Since emerging out of Oakland in 2011, Bonnie & the BANG BANG has been crafting its own distinctive brand of music that burns with western vibes, though not necessarily in the same way prescribed to genres like Americana, blues or country. Bonnie’s sound is western is a way that summons imagery of both dusty boots and polished oxfords, endless desert highways and dimly lit bars, sometimes the swanky kind and other times the smokey kind.

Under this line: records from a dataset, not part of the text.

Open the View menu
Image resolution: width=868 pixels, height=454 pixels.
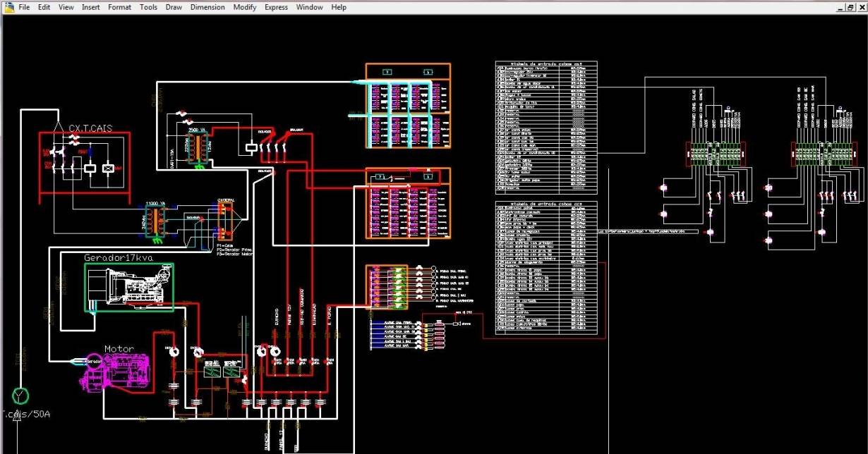[66, 7]
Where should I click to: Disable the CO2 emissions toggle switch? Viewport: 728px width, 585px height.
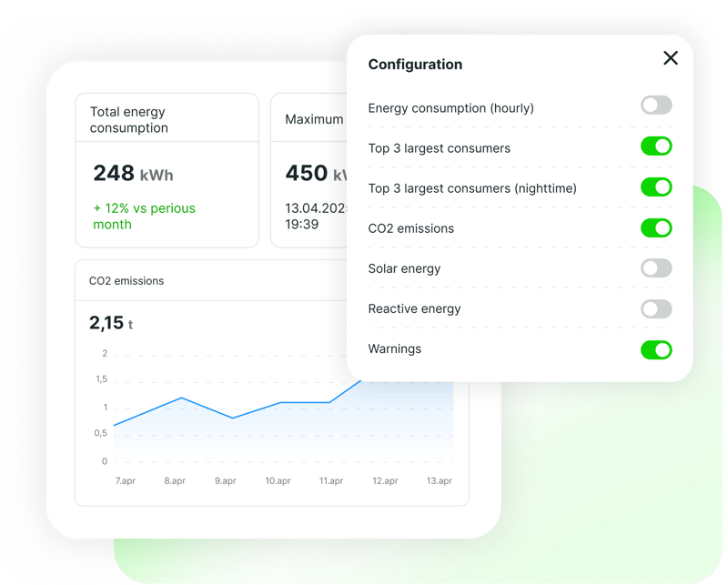coord(656,227)
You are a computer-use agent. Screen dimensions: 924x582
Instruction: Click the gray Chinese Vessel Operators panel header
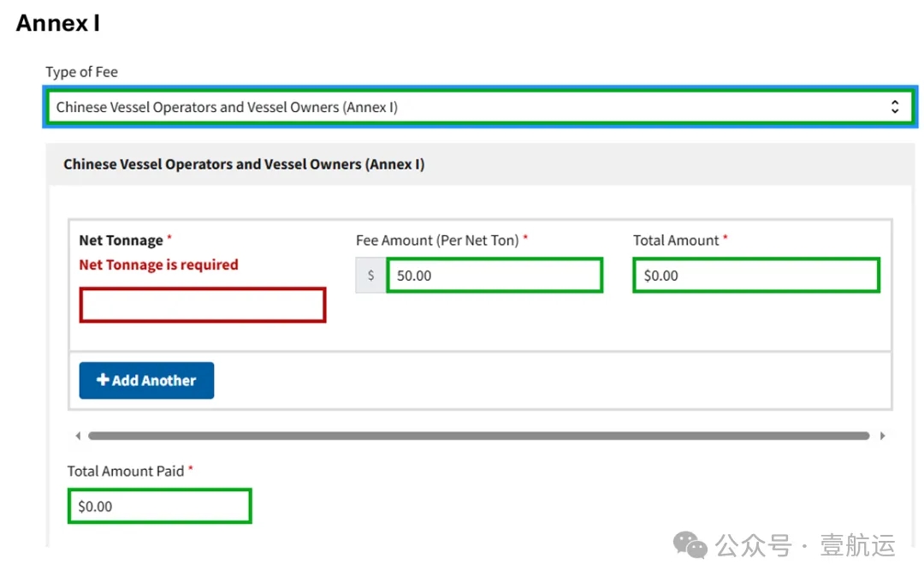point(479,164)

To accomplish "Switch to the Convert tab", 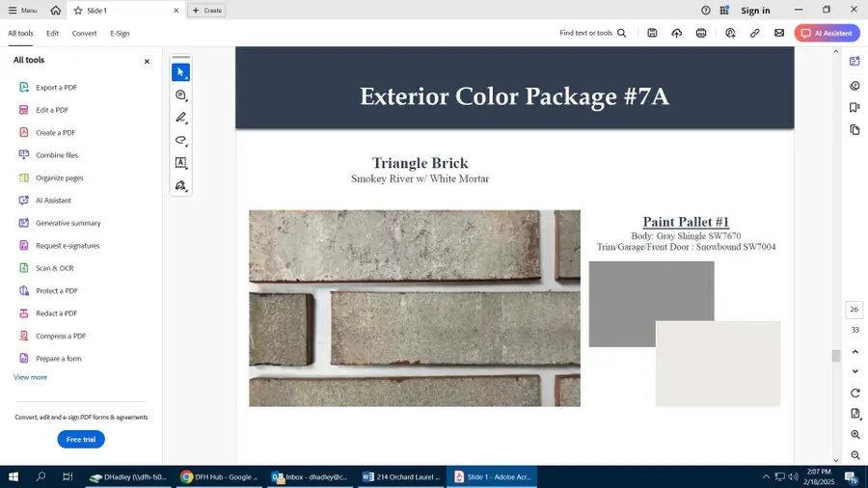I will 84,33.
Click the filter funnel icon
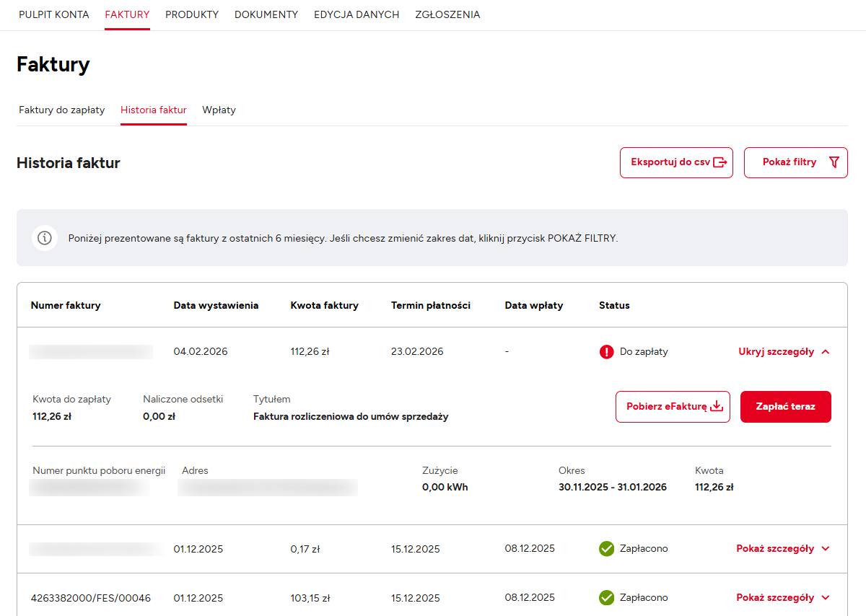 click(834, 162)
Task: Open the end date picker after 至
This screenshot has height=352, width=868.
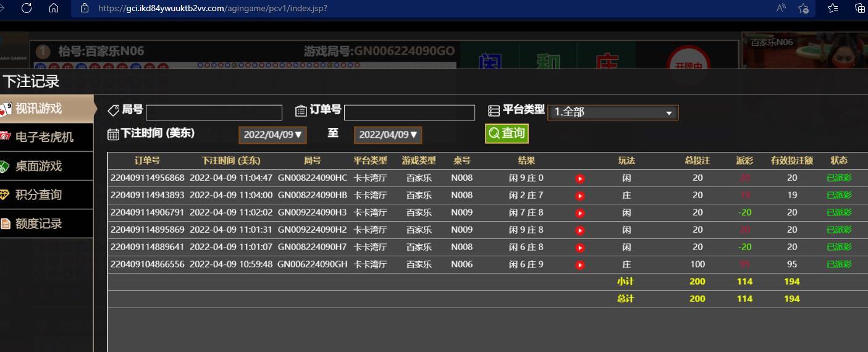Action: coord(388,135)
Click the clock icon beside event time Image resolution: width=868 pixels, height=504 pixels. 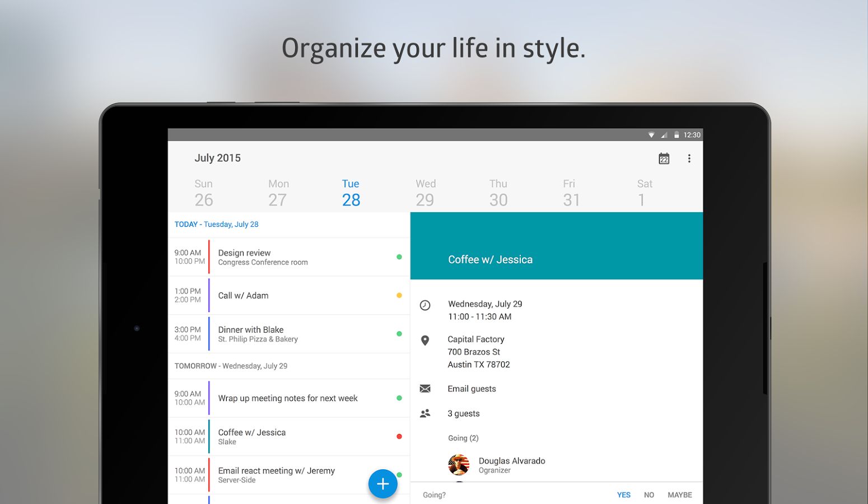[x=425, y=305]
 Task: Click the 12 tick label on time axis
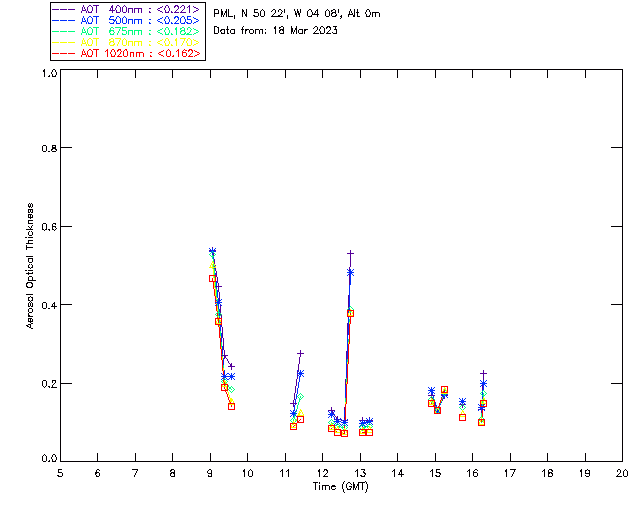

When asked how he would describe his band’s sound, bassist Robby Cronholm offers “thrash folk,” which may invite notions of aggression and shredding guitar parts, but for Bonnie & the BANG BANG, its more about the threat of violence. While the band’s music is delivered with playful, groovy overtones, it drifts in and out of darker areas, resulting in a brand of music that feels inviting and dangerous, the kind of danger that smiles at you before knocking you at your ass.
Lead vocalist Patrick James explains, “The name ‘Bonnie & the BANG BANG’ reflects the types of songs we write. There are parts that are polished and smooth, and there are parts that are aggressive and heavy. So the name represents a duality in the music and alludes to the classic story of Bonnie and Clyde.”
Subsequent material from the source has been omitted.